Dealing With Saddness By Writing Through To The Pain

Three years ago, I started writing a fiction for tweens, Belle in the Slouch Hat. It’s a story about a young girl who looks for revenge after her brother was killed during the Civil War. I purposely started the tale for my grandchildren; and I needed something to fill an emptiness in me because of the losing my beloved mother, and another special woman during my life. They died within two months of each other.

Anytime someone we love dies, we have to grieve; there is no way to avoid it. Everyone must go through the sadness and agony in their own way. My option was penning.

Just after the loss of those I adored, it felt like something was hindering my hurting and preserving me through the cruelty and sadness that comes with death. To this day, I do believe it was the Holy Spirit helping me through one of the most difficult times during my life. You many determine to call it something different, but I believe it was the Holy Spirit. Shortly after that, the reality of the deaths set in and I had no choice but to go through the next phase of losing someone you cherish, the grieving process.

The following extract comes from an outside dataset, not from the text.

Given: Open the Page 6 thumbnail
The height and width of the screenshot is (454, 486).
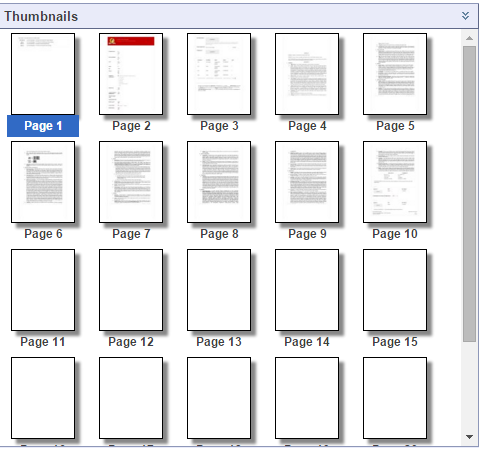Looking at the screenshot, I should (x=43, y=182).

At the age of sixy-one, I sat at my computer; I started to craft, and I started to get better. I started writing a novel but without the full knowledge of what I was stepping into. I didn’t stop to think about how many hours which I would so willingly give to it, nor did I stop to think there was a correct way of doing it, all I know was I had to write. Sometimes it was down-right physically, mentally, and emotionally painful; other times, I felt drained of every once of energy in my body. Occasionally, my sense of meaning and my most treasured beliefs about life were challenged.

There seemed to be hardly any schedule for when I needed to finish; and no one could dictate to me when it might be finished. It required considerable time; not just a day, not a month, not just one year, but two full years.

Excepting the first three pages of my book, I didn’t produce an order, or a plot ot follow, I just needed to write. I even built a imaginary barrier around me and didn’t want anyone to realize precisely what I was writing, except my hubby.

The more I wrote, the greater I need to to write. Writing provided an outlet to cry, to laugh, and have an adventure. Unconsciously, I had put together my own, personal support group with the personas inside my story. For me, it absolutely was a safe setting to share my emotions and thoughts and work through my suffering. I also found a way for me to commenorate those I loved.